Allegany and Wyoming County District Attorneys Won’t Enforce SAFE Act Capacity Limit
Number of WNY counties no longer prosecuting the capacity limit provision of the SAFE Act grows to five
JANUARY 8, 2019 – BUFFALO, N.Y. – Joining their colleagues in Erie, Niagara, and Chautauqua Counties, Allegany County District Attorney Keith A. Slep and Wyoming County District Attorney Donald O’Geen directly stated this week they are not enforcing the SAFE Act seven-round capacity limit.
2AWNY Civil Rights Advocate Steve Felano asked D.A. Slep “Please advise with all deliberate speed, will you immediately be halting enforcement of the SAFE Act seven-round limit in Allegany County?” Slep responded by email:
“I never have or any other provision against non felons and never will.”
Addressing the same query from Felano relative to Wyoming County, D.A. O’Geen responded by email:
“I am not sure why all of the declarations regarding this issue.
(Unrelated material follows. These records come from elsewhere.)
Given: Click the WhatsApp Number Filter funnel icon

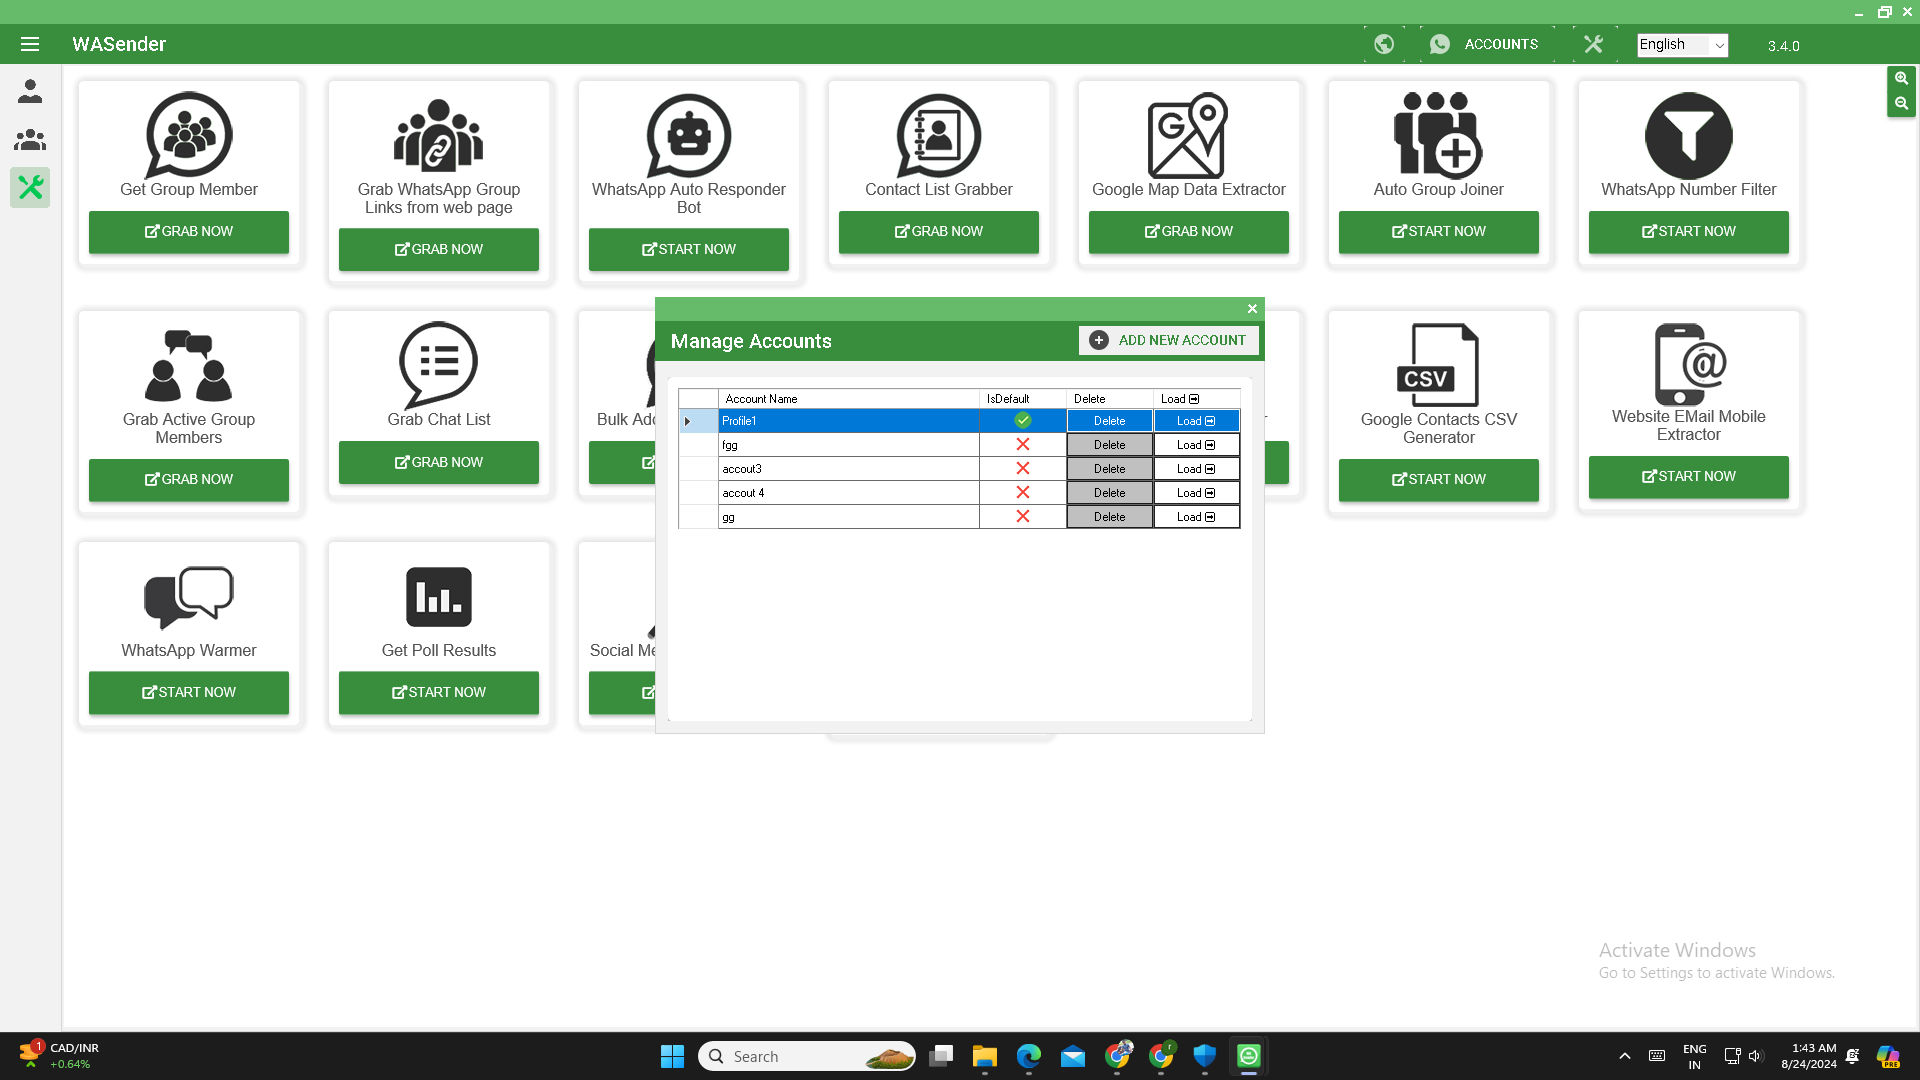Looking at the screenshot, I should pyautogui.click(x=1688, y=136).
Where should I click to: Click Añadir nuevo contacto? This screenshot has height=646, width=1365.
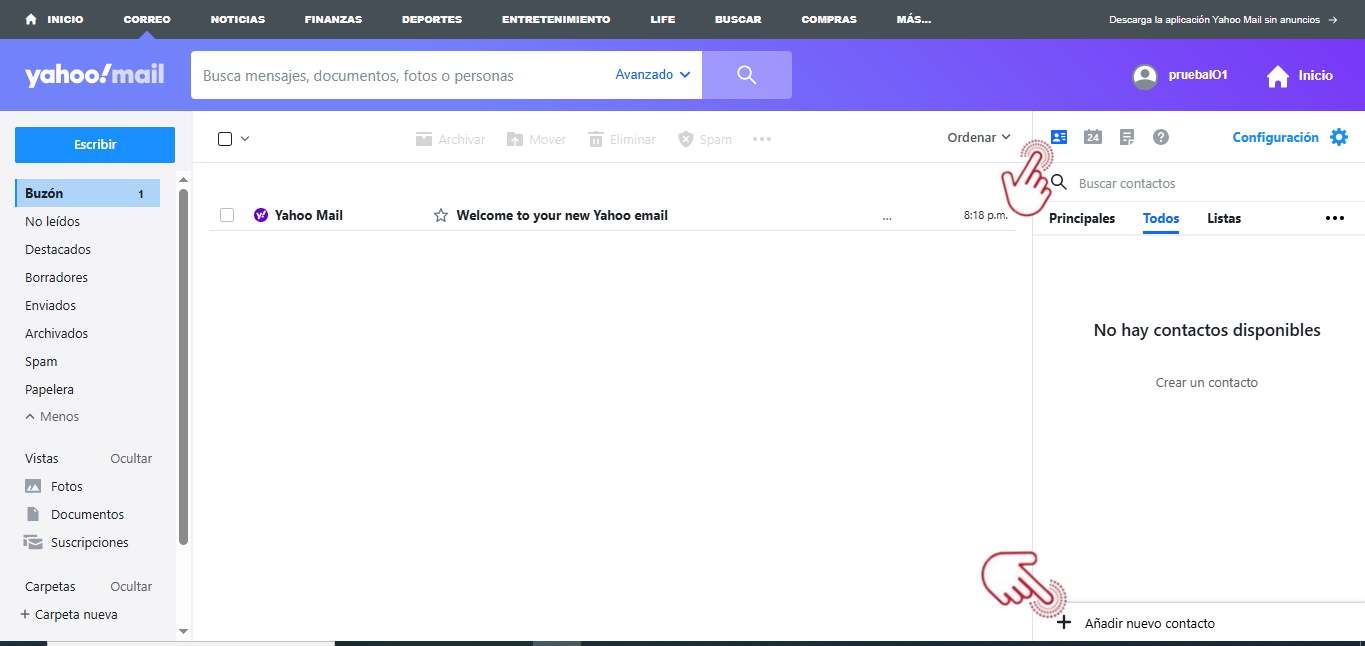pyautogui.click(x=1149, y=623)
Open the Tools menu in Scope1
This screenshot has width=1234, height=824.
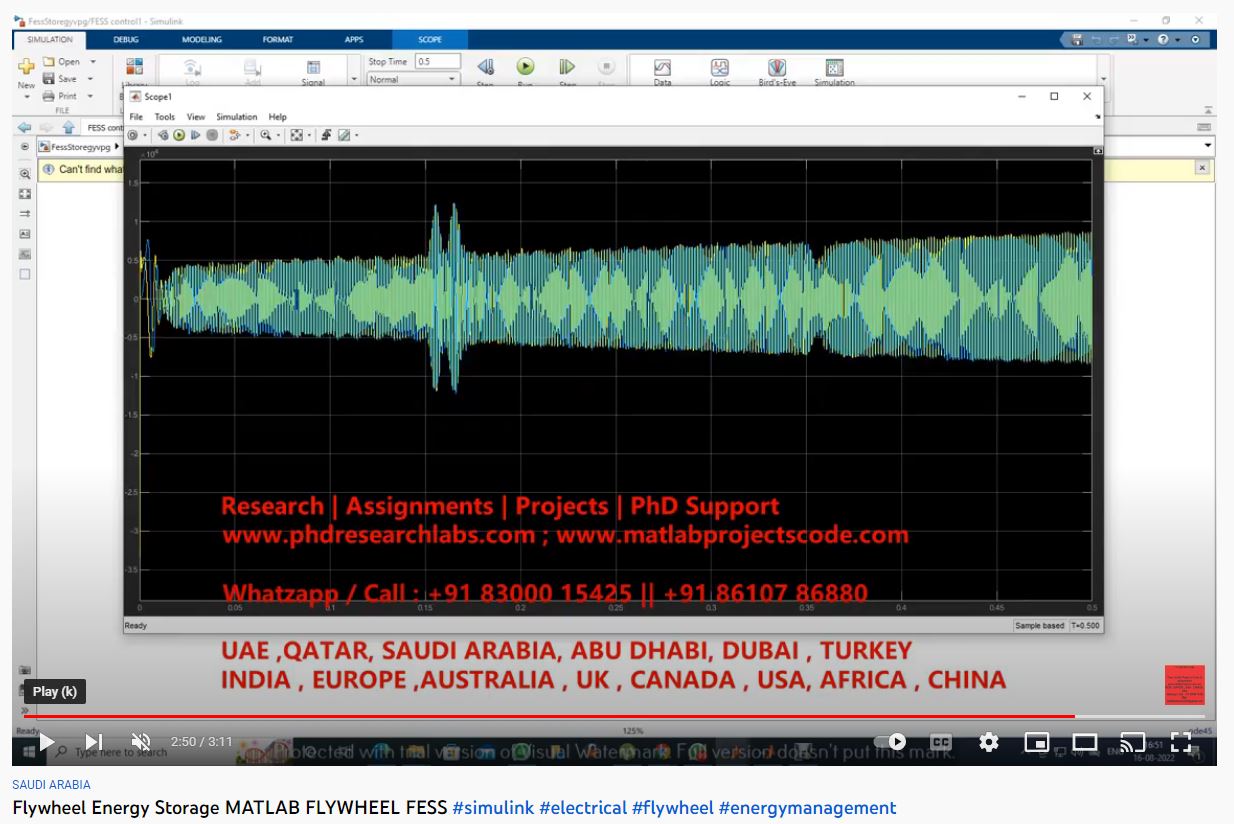click(164, 117)
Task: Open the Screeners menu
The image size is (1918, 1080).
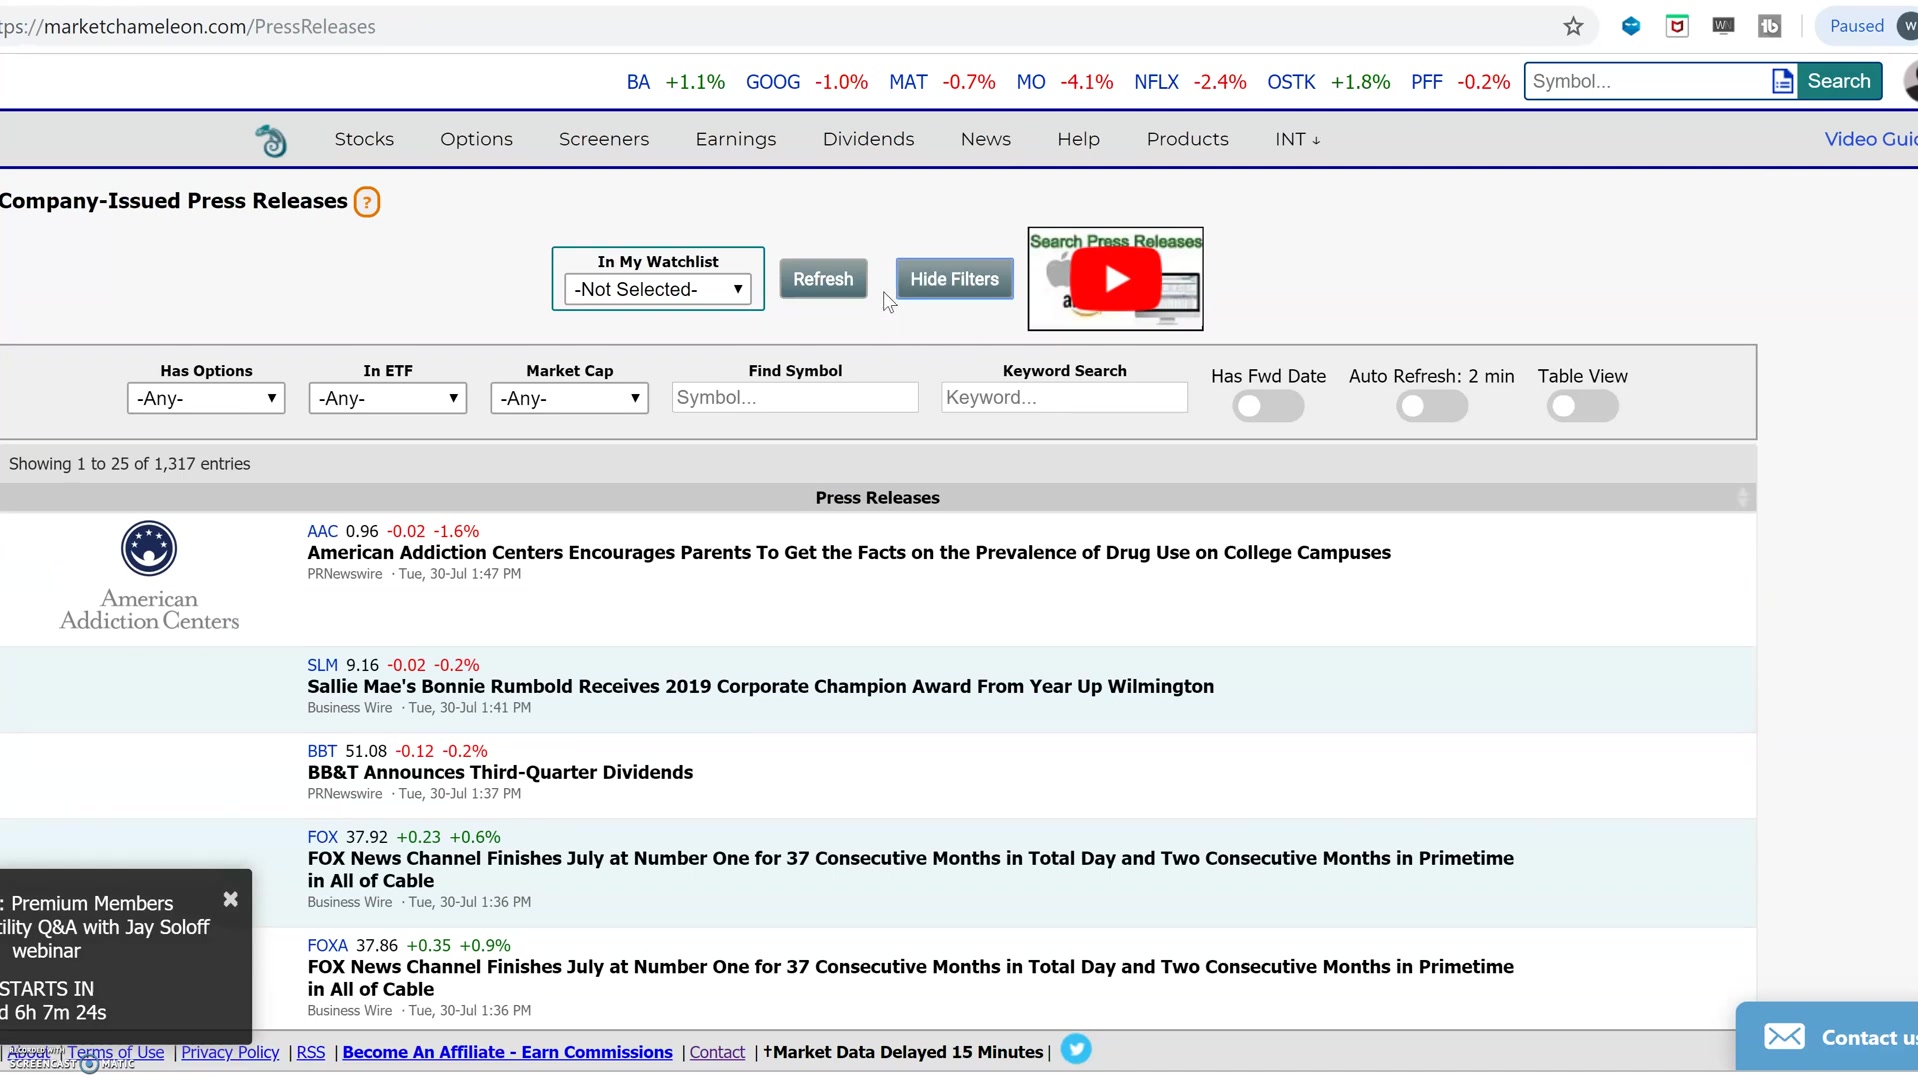Action: coord(603,139)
Once it’s declared unconstitutional it cannot ethically or legally be enforced. We have sworn to uphold the constitution and that means not enforcing items that are ruled unconstitutional. Therefore there is nothing to cease because the police are not charging anyone under this section and thus we are not prosecuting. If charged by mistake it would have to be dismissed. I guess I don’t understand where the ambiguity lies. Hope that helps.”
D.A. O’Geen went on to state that Governor Cuomo and New York State legislators have a duty to remove laws from the books that are found to be unconstitutional, like the seven-round capacity provision of the SAFE Act that was ruled unconstitutional in 2013 and 2015.
“To leave it is negligence and hypocrisy because these [Cuomo and NYS legislators] are the same people who worry about wrongful convictions.” O’Geen said.
Sensing the rising tide of counties across WNY and beyond that are choosing not to enforce provisions of the SAFE Act due to the vagueness of the legislative language that infers the unconstitutionality of the Act overall, a spokesperson for Governor Cuomo issued a statement Monday.
“This is old news,” Governor Cuomo’s office claimed. “The State Police have not enforced the provision since the court decision years ago, while 99 percent of the strongest gun law in the nation has withstood scrutiny on every front.”
“What Governor Cuomo and his progressive fanboys flagrantly ignore is that 100 percent of the SAFE Act has escaped scrutiny in one, crucial arena – the U.S. Supreme Court,” 2AWNY Civil Rights Advocate Steve Felano said. “99 percent of the SAFE Act has only withstood scrutiny within the minds on New York State judges. These judges believe that burdens on the Second Amendment need only withstand intermediate judicial scrutiny to be viewed as constitutional, which is a delusion held by progressives that is completely false. Strict scrutiny is the correct litmus test for a clearly-enumerated constitutional right like the Second Amendment. Furthermore, it’s obvious that the necessary resources and interest from police and district attorneys to enforce the SAFE Act simply do not exist. Finally, given the current makeup of the U.S. Supreme Court and the questionable status of Justice Ginsburg, it appears inevitable that the SAFE Act will receive a harsh beating by the Court’s conservative majority. As such, for the progressive dream of unconstitutional gun control that capitulates to the uninformed opinion of the downstate hordes, the end is neigh. The SAFE Act appears destined to die in the halls of the U.S. Supreme Court. My condolences, Emperor Cuomo. Your subjects are staging a revolt against your imperial edicts.”
Following are the legal challenges to the SAFE Act and the New York State pistol permitting requirement that will build upon the momentum of SAFE Act non-enforcement decisions in 2019:
- The People of the State of New York v. Benjamin Wassell – This case, expected to be argued in New York State Supreme Court on February 28th, 2019, seeks to reverse a SAFE Act conviction erroneously applied to a Western New York resident.
- Libertarian Party of Erie County v. Cuomo – This case, expected to be argued before the U.S. Court of Appeals in February 2019 (one step away from U.S. Supreme Court review), seeks to nullify New York State’s pistol permit requirement.